+++ Given data +++

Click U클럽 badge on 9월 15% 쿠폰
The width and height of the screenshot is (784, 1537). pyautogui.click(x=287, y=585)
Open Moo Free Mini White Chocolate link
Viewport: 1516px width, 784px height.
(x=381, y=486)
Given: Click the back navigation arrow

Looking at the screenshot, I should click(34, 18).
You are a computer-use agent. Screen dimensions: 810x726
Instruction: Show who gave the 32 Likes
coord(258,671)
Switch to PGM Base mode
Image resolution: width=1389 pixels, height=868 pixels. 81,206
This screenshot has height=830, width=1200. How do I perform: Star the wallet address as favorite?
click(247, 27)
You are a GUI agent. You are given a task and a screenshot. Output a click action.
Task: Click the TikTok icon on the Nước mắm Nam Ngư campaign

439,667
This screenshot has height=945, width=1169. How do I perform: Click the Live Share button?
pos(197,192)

+++

▶ [Problem] Set every record down again exactly as written.

▶ [Exercise answer]
Click U클럽 badge on 9월 15% 쿠폰
The width and height of the screenshot is (784, 1537). pyautogui.click(x=287, y=585)
Open Moo Free Mini White Chocolate link
Viewport: 1516px width, 784px height.
(x=381, y=486)
Given: Click the back navigation arrow

Looking at the screenshot, I should click(34, 18).
You are a computer-use agent. Screen dimensions: 810x726
Instruction: Show who gave the 32 Likes
coord(258,671)
Switch to PGM Base mode
Image resolution: width=1389 pixels, height=868 pixels. 81,206
This screenshot has height=830, width=1200. How do I perform: Star the wallet address as favorite?
click(247, 27)
You are a GUI agent. You are given a task and a screenshot. Output a click action.
Task: Click the TikTok icon on the Nước mắm Nam Ngư campaign

439,667
This screenshot has height=945, width=1169. How do I perform: Click the Live Share button?
pos(197,192)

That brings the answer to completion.